Imagine taking civ4 and making it so you couldn't select multiple units at the same time, and had to move every single unit individually.
Imagine making it so that every unit that won a combat was immediately eliminated on the next turn, because it was weak, and you couldn't have another unit shield it.
Imagine making it so that if you wanted to move a particular unit to the front, you had to carefully micromanage a clear pathway of units out of the way.
Think of the classic puzzles, like the tower of Babylon, and how many moves it can take in order to free up the space to move an object from A to B. You have to move the one currently in B to C, but to make space for that C has to go to D, and to make space for *that* D has to go to E.
etc.
We definitely have to get away from the Stack of Doom mentality, but a strict 1 unit per tile limit will be hell unless the number of tiles is truly vast. Which doesn't sound like much fun either, especially with units that have 1 tile movement rates.
and add:
1. I like the idea of limited units from resources, but severely hope it isn't 1:1. 4-5 cavalry units per horse resource sounds fun, 1 sounds horrible.
2. I like the idea (slightly alluded early in the thread) of increasing stacking limits based on tech. Maybe one tech per era could improve supply lines and allow an extra unit to stack.
3. One unit per tile would place a *huge* need for AI improvement/development. SoD is easy for the AI to handle, it can be really stupid and still pose a threat. But intelligently using fronts of units, and support, unit placement etc. sounds very tricky, and if they mess up then the game will kinda suck.
4. Another issue with 1-unit-per-stack: how do you withdraw damaged units through your lines without huge micromanagement?
5. The simple best solution for stacks is not to hardcap the stacks, its to increase the value of their counters. Create a lot of ranged bombardment collateral damage units and an AI that knows how to use them, and you'll provide strong incentives to spread those stacks out.
Civ4 tried this with collateral damage catapaults and such, but still largely failed, because you had to suicide your siege to do any damage.
6. I really worry about unit preservation. How do you conserve/promote units if you can't protect an injured unit with a full-strength unit?
7. I like the idea of using Generals to have more powerful units to punch through enemy lines.
It sounds like they might be trynig to use the strategic layer to really replicate tactical combat mechanics.

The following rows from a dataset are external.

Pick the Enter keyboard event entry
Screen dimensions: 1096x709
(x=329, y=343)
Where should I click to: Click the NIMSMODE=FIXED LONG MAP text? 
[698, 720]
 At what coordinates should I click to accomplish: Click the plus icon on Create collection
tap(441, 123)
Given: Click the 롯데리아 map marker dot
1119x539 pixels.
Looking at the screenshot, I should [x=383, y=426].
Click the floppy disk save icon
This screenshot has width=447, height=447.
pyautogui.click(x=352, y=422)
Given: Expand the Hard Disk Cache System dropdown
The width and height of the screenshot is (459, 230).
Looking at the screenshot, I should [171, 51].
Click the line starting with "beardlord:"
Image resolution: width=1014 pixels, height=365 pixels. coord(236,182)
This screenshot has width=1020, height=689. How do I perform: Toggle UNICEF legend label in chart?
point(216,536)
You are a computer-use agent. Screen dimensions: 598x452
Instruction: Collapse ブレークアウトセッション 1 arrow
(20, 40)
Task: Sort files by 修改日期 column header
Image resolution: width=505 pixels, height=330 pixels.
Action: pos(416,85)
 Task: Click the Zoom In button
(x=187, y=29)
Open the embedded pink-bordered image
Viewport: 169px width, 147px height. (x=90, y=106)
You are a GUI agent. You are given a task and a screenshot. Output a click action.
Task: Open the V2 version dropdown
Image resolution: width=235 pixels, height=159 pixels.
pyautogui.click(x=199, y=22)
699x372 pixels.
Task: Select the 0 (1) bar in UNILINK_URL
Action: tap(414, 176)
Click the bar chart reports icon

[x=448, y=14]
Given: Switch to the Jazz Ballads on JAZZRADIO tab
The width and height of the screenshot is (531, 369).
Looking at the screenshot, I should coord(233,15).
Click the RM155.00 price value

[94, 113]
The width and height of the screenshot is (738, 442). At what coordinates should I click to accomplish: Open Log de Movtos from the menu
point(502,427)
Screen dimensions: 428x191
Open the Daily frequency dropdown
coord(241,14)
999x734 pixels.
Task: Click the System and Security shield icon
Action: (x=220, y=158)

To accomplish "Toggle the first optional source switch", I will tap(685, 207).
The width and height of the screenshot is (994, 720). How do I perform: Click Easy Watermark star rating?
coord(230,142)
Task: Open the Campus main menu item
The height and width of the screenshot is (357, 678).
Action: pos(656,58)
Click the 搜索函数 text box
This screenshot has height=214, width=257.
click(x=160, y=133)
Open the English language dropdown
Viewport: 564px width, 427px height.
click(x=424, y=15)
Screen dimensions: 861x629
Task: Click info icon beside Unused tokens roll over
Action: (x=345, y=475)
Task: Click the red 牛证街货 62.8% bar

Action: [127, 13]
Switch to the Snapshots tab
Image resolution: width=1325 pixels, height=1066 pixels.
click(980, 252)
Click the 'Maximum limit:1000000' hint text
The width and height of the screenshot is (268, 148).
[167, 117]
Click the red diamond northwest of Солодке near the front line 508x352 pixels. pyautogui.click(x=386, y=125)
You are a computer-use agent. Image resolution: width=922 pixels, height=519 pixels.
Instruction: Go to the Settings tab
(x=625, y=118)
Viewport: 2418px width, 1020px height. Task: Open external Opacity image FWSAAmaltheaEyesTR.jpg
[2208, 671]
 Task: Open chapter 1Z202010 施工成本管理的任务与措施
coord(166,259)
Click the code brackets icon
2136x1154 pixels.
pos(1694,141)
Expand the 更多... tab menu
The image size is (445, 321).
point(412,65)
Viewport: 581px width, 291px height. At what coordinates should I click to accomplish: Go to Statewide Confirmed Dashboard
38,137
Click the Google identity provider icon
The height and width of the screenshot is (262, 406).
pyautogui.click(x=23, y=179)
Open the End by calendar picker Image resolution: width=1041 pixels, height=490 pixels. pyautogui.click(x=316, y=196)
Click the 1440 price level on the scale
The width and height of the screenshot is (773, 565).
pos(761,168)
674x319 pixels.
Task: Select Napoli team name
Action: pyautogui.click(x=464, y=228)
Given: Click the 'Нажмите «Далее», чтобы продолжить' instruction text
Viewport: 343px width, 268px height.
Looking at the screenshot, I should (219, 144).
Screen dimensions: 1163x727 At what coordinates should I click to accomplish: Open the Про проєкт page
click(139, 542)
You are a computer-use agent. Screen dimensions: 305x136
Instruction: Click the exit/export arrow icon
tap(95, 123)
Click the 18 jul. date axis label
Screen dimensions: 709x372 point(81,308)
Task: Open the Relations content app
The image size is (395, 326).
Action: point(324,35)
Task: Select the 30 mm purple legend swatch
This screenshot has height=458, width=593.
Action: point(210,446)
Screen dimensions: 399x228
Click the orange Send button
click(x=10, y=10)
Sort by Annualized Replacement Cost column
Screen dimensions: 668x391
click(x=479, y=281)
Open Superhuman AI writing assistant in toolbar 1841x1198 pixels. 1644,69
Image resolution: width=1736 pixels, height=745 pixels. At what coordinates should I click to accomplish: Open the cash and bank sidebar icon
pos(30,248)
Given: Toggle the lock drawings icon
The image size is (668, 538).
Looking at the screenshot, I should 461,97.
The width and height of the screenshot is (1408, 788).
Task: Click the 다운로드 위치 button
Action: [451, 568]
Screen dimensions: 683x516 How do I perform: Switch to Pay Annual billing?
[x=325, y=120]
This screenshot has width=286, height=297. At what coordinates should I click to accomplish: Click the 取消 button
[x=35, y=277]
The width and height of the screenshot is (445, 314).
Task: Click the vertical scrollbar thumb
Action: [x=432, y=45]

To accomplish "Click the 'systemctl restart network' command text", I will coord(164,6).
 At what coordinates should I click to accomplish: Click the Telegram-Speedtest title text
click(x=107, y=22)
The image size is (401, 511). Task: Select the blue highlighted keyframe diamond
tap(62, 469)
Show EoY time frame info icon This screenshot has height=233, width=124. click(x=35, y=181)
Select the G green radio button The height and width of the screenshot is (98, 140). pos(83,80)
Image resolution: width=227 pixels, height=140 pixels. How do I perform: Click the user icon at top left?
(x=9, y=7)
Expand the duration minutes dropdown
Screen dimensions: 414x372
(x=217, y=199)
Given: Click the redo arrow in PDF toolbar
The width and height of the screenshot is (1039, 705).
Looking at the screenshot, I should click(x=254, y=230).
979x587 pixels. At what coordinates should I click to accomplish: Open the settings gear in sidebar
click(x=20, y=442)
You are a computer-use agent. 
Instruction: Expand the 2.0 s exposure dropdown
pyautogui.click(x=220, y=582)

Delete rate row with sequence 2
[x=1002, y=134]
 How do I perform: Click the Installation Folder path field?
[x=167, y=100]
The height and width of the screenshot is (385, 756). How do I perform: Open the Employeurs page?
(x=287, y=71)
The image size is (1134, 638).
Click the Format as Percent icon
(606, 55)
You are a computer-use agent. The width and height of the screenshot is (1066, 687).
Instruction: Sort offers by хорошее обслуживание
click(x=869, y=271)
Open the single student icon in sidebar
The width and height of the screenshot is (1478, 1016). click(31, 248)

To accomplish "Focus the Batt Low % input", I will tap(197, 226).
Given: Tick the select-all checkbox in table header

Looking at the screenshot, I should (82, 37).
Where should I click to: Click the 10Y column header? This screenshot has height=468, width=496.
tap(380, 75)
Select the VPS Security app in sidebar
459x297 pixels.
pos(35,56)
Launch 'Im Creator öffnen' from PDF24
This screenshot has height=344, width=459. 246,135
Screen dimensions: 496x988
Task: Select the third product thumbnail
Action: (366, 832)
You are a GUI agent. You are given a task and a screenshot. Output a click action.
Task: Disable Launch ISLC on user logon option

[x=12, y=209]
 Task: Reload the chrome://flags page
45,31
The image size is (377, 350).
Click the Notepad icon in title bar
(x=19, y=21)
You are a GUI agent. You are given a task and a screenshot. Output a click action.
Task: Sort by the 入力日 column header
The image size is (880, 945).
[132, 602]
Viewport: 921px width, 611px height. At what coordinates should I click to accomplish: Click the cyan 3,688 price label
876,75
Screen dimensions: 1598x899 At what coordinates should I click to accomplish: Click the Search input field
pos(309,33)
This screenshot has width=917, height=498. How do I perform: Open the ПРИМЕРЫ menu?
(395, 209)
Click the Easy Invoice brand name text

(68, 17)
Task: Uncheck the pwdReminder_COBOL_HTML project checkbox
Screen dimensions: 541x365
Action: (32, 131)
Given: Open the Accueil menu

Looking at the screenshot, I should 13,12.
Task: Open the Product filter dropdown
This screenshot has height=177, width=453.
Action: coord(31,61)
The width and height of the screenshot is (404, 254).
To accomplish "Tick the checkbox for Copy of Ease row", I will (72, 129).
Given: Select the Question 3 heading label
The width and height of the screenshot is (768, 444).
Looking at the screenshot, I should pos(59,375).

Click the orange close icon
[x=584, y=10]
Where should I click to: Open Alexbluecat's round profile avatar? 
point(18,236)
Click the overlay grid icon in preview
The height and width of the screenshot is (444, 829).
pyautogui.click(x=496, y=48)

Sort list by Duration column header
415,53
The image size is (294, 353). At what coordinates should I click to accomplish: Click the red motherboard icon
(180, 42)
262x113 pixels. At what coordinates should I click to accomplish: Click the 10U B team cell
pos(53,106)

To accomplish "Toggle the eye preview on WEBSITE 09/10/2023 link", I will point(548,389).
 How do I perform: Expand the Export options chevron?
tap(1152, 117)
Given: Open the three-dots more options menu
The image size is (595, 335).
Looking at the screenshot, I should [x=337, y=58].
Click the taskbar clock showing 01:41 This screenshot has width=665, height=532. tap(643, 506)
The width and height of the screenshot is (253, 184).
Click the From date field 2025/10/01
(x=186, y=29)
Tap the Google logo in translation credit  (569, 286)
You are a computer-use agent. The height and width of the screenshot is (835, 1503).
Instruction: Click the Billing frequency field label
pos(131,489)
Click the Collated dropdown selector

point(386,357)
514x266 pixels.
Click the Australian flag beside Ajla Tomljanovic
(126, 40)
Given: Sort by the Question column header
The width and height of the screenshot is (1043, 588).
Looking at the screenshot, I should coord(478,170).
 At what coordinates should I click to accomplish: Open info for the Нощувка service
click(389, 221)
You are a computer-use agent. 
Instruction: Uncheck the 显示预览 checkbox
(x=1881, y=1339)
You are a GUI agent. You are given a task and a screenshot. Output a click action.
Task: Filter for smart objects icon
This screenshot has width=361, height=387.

I can see a lot of potential here. Applying heavy force to open a rift in enemy lines, allowing you to turn the line and attack from multiple angles. Turning a flank allowing you to envelop the enemy and roll up the side.
Place the archers on high-ground, use the cavalry on open-ground, etc.
8. I am a little worried about ahistorical nature. Big fronts of units are really a 20th century phenom. Before then, most wars really were armies wandering around, manuevering for position, and then big battles of the entire armies. [Saw the mongols mentioned, but they're an exception, as a hugely mobile force with more horses than everyone else put together.]
I would love if Civ could somehow incorporate some of the value of strategic manuever.